Source: "Angela's Ashes"
Assusta-me a inconsciência da competição de experiências,
e não
não é um início de um poema aleatório.
Levemente passa-me pelos olhos a visão da partilha, onde há sempre uma dor em comum, um gosto em comum, uma morte em comum, um cheiro comum, como que um bando de paralelismos que a ciência não pode explicar. É assim, e pronto.
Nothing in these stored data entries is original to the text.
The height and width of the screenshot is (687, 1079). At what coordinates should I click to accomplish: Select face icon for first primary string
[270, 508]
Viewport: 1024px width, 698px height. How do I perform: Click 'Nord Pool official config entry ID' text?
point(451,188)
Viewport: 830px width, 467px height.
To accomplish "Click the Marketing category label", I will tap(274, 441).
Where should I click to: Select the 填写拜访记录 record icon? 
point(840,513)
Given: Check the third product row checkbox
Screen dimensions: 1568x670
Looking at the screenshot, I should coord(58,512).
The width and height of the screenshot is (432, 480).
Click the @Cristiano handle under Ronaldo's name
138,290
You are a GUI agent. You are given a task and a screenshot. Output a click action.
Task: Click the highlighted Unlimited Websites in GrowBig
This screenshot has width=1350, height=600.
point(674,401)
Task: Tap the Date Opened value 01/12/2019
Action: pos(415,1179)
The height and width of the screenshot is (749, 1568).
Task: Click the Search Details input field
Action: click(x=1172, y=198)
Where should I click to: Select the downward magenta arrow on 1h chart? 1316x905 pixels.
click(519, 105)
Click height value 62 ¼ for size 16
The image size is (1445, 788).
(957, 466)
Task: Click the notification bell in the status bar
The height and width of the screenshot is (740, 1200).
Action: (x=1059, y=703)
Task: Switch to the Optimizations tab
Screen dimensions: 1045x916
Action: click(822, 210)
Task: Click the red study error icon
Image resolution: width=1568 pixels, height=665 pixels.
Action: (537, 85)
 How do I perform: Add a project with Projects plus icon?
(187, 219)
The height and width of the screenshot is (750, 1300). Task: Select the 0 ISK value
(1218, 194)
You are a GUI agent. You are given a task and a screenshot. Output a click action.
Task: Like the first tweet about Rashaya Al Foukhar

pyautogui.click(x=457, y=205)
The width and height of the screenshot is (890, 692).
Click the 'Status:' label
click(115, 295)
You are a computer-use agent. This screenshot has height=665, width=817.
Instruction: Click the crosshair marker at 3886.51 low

Recorda-me o Ricardo que aos doze anos só sabia pavonear-se pela escola com a bola de futebol debaixo do braço direito, como que um troféu de algo que nunca ganhou, porque na verdade nunca o vi jogar porra nenhuma. Foram 3 anos da minha vida em que o detestei pela arrogância típica de um miúdo que tudo tinha, mas nada fez para ter o que quer que fosse. Invejava-o, até, pela popularidade que alimenta o ego de um pré-adolescente massacrado pela classe média-alta (alta, a média, naquele tempo!).
Cheguei então ao secundário, e quando li a lista de alunos da minha turma lá estava ele - o Ricardo.
- Vamos ser da mesma turma!
um eco perturbador.
Ironia:
Foi com ele que aprendi a rir das coisas más. E numa primeira conversa séria, descobri que tinha sido ele o menino que entornou o balde de tremoços no Mil & Tal e que levou aquela carolada na cabeça (que ainda hoje lhe ouço o som) do amigo do meu pai. Foi ele o menino que nos incentivava a mandar os legos para dentro das panelas de sopa do Externato.
É ele o menino,
hoje homem feito,
desfeito e refeito,
que conheço há mais anos da minha vida.
Mesmo não o conhecendo de todo...
Paralelamente falando, existe sempre um Ricardo a cada vida que me cruza o caminho. Giro é ver-lhe o papel por lá.